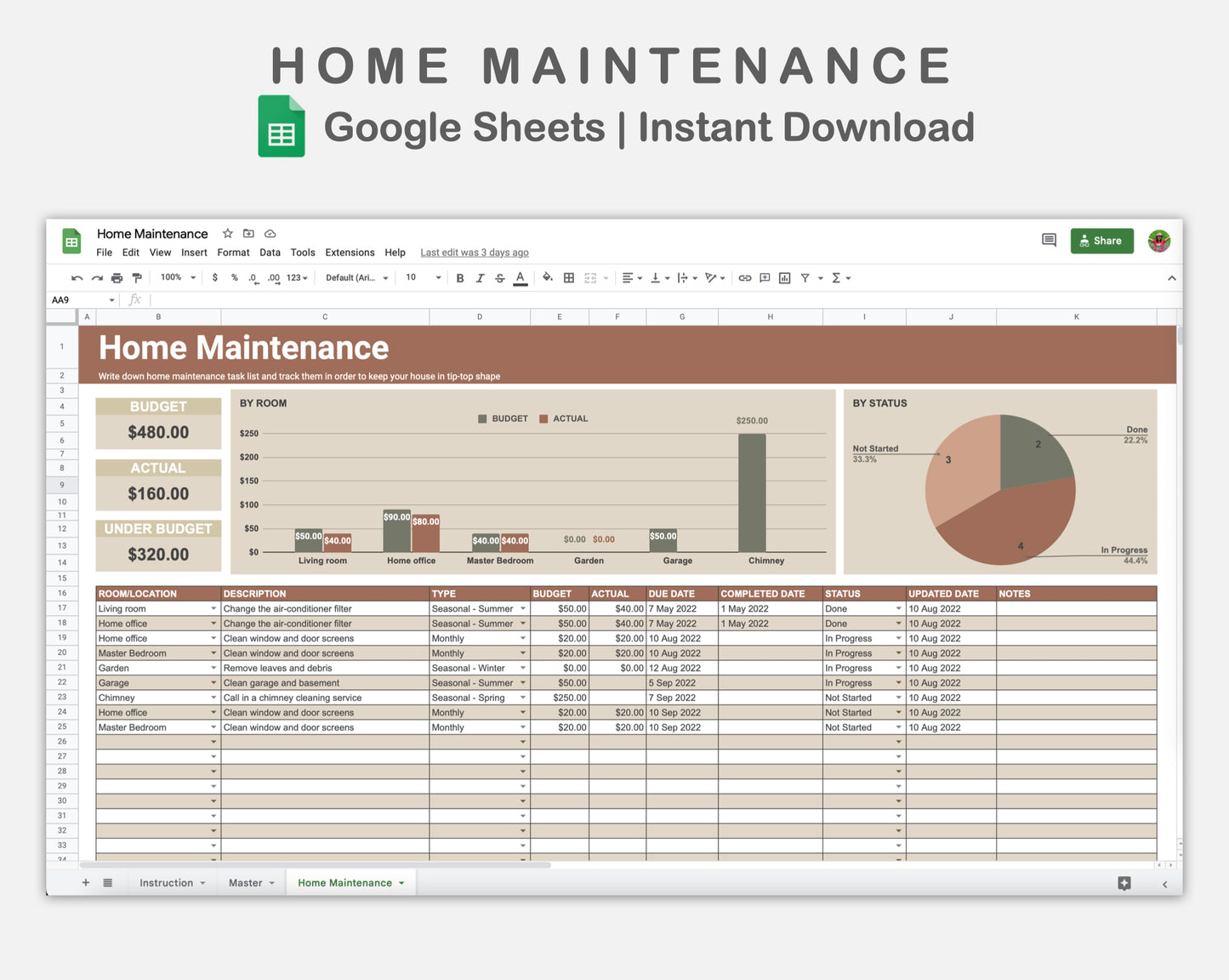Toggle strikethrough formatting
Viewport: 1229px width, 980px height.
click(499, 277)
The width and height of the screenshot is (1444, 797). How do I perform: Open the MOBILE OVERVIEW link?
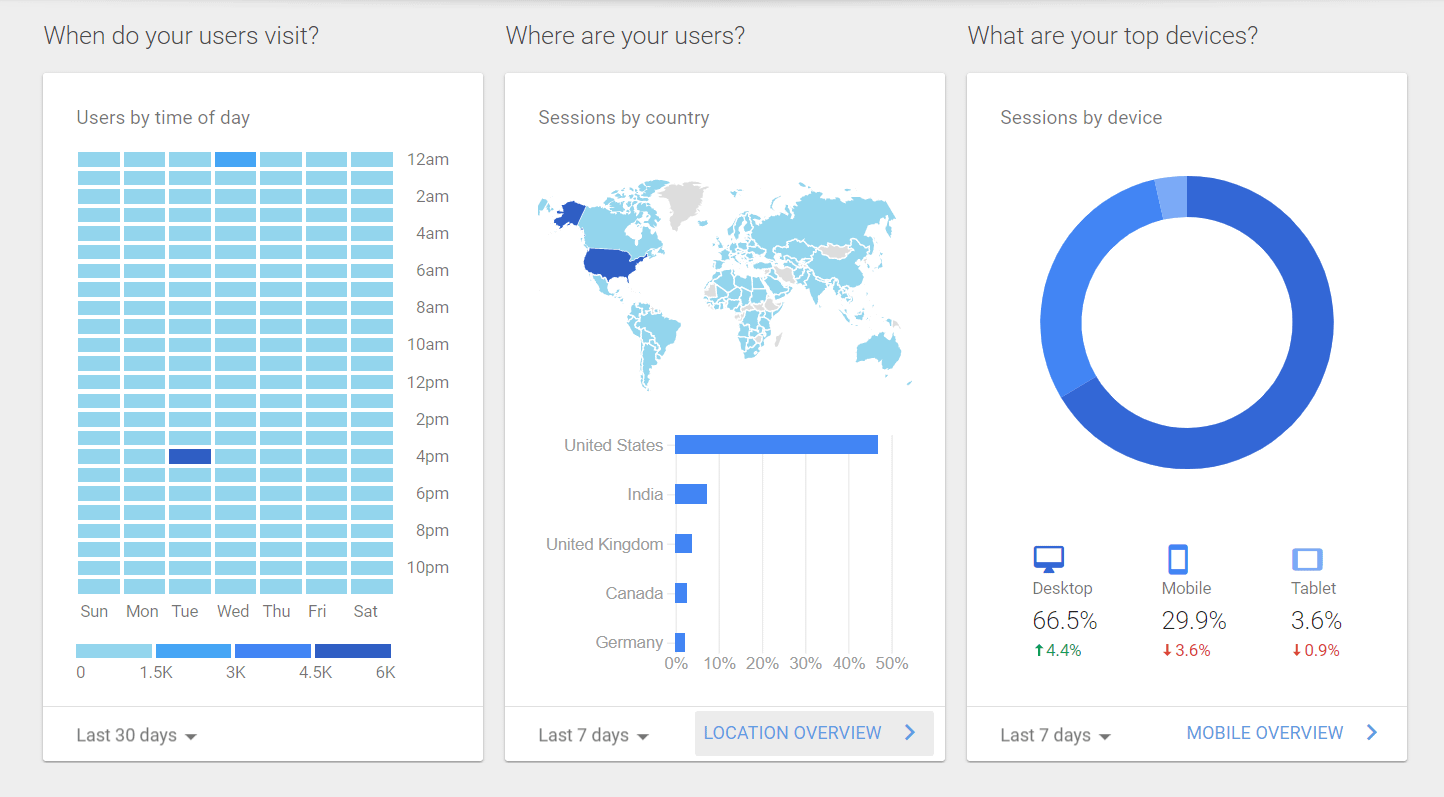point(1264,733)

=======

### Work instruction
Repeat the lines of the records verbatim, starting at the line containing "The width and" and stopping after the final line. Images stay out.

### Task answer
The width and height of the screenshot is (1444, 797). How do I perform: Open the MOBILE OVERVIEW link?
point(1264,733)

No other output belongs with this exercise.